Novel synthetic SOD/catalase mimetics can mitigate capillary endothelial cell apoptosis caused by ionizing radiation.

Numerous in vitro and in vivo studies have shown that the endothelial cells of the microvasculature of the lung and kidney are damaged by exposure to ionizing radiation, and this sustained endothelial cell injury is involved in the early and late radiation effects observed in these tissues. It is well accepted that ionizing radiation causes the generation of reactive oxygen species during exposure that results in damage to DNA and cellular organelles. It is more controversial, however, whether additional biochemical events or long-lived radicals occur and persist postirradiation that amplify and initiate new forms of cellular damage. Two families of Eukarion (EUK) compounds have been synthesized that possess superoxide dismutase (SOD), catalase and peroxidase activities. The Mn porphyrins are available orally whereas the salen Mn complexes are administered by injection. In the present study we have examined the ability of these SOD/catalase mimetics to prevent apoptosis of endothelial cells when administered 1 h postirradiation (mitigation). A range of salen Mn complex (EUK-189 and EUK-207) and Mn porphyrins (EUK-418, -423, -425, -450, -451, -452, -453) were used to treat endothelial cells 1 h after the cells received 2-20 Gy ionizing radiation in vitro. Two lead compounds, EUK-207 at a dose of 30 microM and EUK-451 at a dose of 10 microM, exhibited low toxicity and mitigated radiation-induced apoptosis. Future animal studies will test whether these compounds protect when administered after radiation exposure as would be done after a radiological accident or a terrorism event.

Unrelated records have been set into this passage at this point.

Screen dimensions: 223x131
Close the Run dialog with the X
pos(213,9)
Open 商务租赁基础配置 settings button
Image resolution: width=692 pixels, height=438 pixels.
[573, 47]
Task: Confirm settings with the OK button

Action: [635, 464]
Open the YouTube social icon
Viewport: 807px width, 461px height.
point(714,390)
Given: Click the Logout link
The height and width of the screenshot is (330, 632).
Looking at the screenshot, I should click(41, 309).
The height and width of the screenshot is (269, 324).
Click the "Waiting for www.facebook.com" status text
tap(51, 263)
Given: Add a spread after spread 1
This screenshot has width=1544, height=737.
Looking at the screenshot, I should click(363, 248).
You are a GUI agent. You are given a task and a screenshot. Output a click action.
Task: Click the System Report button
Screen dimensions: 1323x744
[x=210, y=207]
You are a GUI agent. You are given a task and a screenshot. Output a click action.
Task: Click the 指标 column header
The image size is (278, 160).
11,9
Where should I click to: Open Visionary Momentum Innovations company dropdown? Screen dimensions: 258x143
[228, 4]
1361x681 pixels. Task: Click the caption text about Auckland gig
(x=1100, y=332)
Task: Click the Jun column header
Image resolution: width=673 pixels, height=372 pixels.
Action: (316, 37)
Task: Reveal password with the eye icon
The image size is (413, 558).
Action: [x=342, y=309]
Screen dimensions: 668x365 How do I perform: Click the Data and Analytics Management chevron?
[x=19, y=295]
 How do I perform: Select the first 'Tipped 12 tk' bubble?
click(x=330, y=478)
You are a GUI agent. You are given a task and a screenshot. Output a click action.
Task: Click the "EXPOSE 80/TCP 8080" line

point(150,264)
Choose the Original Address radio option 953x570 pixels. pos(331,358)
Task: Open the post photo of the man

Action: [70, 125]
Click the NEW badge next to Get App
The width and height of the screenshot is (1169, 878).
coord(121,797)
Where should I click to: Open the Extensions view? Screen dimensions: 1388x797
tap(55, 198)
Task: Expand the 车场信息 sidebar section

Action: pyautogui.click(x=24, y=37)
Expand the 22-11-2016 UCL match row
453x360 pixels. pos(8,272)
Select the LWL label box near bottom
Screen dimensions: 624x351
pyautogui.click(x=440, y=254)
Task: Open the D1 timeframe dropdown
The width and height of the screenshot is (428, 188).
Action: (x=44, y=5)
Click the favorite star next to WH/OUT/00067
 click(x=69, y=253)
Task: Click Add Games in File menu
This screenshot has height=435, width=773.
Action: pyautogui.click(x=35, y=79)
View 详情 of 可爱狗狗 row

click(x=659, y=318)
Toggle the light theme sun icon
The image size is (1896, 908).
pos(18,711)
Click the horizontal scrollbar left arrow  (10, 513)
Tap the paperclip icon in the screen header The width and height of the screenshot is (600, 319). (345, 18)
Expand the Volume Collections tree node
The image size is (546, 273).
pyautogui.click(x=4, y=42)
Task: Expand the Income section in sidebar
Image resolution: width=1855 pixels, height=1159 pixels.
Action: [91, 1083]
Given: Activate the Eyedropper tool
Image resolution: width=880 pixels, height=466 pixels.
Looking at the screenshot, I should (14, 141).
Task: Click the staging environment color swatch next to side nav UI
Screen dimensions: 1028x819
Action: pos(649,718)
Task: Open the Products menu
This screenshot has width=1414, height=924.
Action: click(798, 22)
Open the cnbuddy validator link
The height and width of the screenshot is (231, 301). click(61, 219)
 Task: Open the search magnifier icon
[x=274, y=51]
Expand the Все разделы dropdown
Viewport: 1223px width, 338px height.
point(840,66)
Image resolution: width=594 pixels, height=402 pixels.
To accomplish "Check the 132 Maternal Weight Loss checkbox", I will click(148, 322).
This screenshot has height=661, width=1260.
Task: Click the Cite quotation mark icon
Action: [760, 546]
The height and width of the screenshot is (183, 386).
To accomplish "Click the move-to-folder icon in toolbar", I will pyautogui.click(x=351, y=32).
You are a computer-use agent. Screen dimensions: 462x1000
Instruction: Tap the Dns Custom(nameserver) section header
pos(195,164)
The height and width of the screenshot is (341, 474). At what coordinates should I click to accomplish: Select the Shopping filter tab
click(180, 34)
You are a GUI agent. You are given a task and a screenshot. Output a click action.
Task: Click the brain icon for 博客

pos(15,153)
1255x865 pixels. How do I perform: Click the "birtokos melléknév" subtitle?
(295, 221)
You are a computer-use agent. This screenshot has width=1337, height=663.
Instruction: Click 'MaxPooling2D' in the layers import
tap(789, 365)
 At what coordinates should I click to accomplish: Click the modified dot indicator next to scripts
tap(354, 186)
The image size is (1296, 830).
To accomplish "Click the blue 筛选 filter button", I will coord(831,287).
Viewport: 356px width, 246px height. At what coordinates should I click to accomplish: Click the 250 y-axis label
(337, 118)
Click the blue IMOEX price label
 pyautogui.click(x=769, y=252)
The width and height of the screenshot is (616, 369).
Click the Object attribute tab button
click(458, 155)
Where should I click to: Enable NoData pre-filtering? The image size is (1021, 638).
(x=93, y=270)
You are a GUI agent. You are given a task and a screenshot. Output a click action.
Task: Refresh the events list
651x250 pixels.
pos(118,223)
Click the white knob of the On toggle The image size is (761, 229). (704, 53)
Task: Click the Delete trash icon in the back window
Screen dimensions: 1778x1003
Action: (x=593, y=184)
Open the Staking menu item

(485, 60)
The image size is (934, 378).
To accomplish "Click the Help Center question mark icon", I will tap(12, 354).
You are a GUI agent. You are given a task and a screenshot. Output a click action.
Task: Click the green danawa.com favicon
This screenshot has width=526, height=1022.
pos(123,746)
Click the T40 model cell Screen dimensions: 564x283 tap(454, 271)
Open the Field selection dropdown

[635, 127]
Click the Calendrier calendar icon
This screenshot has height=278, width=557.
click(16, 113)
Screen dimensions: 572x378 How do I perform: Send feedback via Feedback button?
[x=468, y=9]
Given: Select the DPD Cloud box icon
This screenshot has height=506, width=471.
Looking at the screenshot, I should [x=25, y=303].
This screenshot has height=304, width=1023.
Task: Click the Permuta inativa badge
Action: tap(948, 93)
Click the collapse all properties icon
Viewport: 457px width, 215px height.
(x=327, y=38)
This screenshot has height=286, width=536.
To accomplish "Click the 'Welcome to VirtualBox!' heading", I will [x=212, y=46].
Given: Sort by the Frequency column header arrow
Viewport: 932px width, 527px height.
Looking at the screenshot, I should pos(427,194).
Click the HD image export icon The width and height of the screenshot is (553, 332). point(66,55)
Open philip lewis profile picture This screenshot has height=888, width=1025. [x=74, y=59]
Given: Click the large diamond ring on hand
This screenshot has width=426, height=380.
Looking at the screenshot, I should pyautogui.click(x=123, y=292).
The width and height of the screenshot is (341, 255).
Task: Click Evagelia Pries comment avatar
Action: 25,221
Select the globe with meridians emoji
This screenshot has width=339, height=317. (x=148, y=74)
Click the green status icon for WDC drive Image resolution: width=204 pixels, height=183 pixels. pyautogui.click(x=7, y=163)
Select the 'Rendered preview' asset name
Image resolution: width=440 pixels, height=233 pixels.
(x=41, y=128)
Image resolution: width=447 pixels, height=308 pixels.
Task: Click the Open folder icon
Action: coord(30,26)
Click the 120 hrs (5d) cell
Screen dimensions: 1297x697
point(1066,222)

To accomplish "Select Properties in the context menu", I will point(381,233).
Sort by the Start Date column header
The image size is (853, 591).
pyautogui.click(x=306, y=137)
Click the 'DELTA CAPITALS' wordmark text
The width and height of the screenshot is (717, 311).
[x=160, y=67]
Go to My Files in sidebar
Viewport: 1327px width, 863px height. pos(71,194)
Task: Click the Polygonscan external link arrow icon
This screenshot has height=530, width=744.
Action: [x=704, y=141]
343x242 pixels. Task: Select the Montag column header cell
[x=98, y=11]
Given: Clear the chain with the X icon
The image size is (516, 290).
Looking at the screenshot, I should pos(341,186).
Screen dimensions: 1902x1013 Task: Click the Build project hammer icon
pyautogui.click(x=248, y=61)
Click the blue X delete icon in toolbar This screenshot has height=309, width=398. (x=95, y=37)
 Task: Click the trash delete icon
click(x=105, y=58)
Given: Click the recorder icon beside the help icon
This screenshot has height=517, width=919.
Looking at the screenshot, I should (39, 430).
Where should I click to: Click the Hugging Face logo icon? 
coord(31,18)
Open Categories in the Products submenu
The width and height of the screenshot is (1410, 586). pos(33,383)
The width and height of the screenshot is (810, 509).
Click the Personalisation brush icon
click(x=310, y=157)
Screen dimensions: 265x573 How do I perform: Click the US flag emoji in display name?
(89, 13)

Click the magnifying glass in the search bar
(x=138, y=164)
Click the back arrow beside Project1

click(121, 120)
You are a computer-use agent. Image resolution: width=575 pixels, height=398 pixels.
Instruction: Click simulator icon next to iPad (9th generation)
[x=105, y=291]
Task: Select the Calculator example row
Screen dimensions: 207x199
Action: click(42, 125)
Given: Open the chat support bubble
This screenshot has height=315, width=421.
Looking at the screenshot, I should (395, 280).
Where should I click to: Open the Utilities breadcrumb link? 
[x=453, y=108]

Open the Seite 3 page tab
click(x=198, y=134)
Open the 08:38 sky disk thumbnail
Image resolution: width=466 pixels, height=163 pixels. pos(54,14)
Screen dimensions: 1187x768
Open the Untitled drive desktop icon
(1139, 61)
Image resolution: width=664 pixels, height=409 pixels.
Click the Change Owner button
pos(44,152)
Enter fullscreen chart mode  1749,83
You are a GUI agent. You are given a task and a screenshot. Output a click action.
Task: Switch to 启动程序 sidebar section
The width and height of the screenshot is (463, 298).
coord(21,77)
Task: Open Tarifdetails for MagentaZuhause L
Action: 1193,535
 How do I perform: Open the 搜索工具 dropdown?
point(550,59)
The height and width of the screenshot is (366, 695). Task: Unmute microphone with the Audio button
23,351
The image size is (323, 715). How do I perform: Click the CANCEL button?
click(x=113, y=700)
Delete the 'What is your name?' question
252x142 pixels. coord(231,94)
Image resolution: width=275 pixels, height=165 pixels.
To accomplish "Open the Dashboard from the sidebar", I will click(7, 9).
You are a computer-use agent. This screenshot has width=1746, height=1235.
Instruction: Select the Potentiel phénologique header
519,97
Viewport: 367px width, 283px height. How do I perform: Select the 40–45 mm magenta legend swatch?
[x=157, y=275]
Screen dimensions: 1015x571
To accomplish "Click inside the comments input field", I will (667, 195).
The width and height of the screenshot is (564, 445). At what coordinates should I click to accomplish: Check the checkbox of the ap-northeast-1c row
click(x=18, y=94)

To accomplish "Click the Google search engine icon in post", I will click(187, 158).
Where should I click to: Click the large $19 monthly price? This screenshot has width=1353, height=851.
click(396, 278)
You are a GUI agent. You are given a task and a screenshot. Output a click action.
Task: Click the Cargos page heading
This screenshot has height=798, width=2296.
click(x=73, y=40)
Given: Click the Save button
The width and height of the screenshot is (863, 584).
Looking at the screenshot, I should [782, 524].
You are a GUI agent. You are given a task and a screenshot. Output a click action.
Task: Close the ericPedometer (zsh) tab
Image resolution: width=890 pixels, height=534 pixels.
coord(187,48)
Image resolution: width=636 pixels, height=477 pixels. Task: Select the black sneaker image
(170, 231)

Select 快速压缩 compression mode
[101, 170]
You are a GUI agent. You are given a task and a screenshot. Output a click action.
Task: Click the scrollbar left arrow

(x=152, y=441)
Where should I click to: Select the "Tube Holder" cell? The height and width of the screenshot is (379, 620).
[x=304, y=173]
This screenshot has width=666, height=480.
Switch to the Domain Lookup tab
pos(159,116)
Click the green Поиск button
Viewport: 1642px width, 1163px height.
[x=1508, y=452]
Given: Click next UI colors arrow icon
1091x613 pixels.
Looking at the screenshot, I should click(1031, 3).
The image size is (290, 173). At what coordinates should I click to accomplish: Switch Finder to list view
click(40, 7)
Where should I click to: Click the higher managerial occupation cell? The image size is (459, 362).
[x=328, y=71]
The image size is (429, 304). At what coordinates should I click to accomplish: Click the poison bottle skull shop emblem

Orally available Mn porphyrins with superoxide dismutase and catalase activities.

Superoxide dismutase/catalase mimetics, such as salen Mn complexes and certain metalloporphyrins, catalytically neutralize reactive oxygen and nitrogen species, which have been implicated in the pathogenesis of many serious diseases. Both classes of mimetic are protective in animal models of oxidative stress. However, only AEOL11207 and EUK-418, two uncharged Mn porphyrins, have been shown to be orally bioavailable. In this study, EUK-418 and several new analogs (the EUK-400 series) were synthesized and shown to exhibit superoxide dismutase, catalase, and peroxidase activities in vitro. Some also protected PC12 cells against staurosporine-induced cell death. All EUK-400 compounds were stable in simulated gastric fluid, and most were substantially more lipophilic than the salen Mn complexes EUK-189 and EUK-207, which lack oral activity. Pharmacokinetics studies demonstrate the presence of all EUK-400 series compounds in the plasma of rats after oral administration. These EUK-400 series compounds are potential oral therapeutic agents for cellular damage caused by oxidative stress.